*Texte de lecture*.
━━━━━━

Une fois que Latréaumont eut gagné à ses vues le chevalier de Rohan, il ne le quitta plus de l’œil, de peur qu’avec son inconstance coutumière ce prince ne tentât de se dégager de l’affaire. Il alla loger chez lui, à Saint-Mandé, où il eut sa chambre. Et quoique d’un rang fort inférieur à celui du chevalier de Rohan, comme il avait plus d’intelligence et de portée d’esprit que lui, il le gouverna un peu à sa guise. C’est ce que note La Fare, dans les Mémoires que nous avons déjà plus d’une fois cités : « Latréaumont espéra, se servant du chevalier de Rohan comme d’un fantôme, faire une grande fortune, en introduisant les Hollandais en Normandie. » Le témoin Bourguignet, qui déposa dans le procès, et dont nous avons parlé plus haut, rapporte que Latréaumont était toujours chez le chevalier de Rohan, « qu’il craignait que quelqu’un n’approchât de lui et ne s’emparât de son esprit, autre que lui, regardant de mauvais œil ceux qui y étaient trop familiers. »

━━━━━━

*Données affichées*.

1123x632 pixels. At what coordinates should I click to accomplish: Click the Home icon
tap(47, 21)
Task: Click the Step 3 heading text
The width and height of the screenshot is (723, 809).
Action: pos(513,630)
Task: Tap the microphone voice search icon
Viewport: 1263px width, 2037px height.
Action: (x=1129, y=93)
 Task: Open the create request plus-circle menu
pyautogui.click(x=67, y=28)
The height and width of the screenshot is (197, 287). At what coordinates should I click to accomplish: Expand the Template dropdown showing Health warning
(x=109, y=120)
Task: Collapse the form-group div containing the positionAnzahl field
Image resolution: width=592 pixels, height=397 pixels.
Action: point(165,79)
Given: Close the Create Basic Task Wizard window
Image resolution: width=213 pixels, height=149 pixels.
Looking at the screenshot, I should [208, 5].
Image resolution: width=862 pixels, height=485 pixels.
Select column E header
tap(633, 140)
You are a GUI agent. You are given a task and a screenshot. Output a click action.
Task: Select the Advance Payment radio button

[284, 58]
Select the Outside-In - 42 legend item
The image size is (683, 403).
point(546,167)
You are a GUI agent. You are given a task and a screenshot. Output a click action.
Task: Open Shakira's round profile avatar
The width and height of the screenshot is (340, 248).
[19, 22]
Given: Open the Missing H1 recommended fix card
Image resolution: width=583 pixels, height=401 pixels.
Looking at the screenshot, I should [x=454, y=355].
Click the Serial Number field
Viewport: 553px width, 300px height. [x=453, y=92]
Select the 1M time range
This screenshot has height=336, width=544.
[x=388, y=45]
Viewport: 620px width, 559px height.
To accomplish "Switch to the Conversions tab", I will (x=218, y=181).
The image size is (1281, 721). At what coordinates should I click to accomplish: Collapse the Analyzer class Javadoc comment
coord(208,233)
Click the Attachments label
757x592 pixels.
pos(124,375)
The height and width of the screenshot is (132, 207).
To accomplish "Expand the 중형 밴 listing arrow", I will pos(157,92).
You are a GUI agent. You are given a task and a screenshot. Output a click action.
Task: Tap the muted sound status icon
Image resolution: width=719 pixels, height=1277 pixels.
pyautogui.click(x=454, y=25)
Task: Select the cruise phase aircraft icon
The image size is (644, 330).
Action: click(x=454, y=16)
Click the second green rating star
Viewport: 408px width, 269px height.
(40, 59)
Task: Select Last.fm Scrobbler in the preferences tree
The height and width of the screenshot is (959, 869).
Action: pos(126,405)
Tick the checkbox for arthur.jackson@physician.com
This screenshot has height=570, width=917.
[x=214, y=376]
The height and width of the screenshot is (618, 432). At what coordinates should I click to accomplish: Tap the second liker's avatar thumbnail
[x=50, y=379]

━━━━━━

*Consigne*. D'après le texte sur Latréaumont et le chevalier de Rohan, dans quel lieu Latréaumont alla-t-il loger chez le chevalier ?

*Réponse*. À Saint-Mandé, où il eut sa chambre.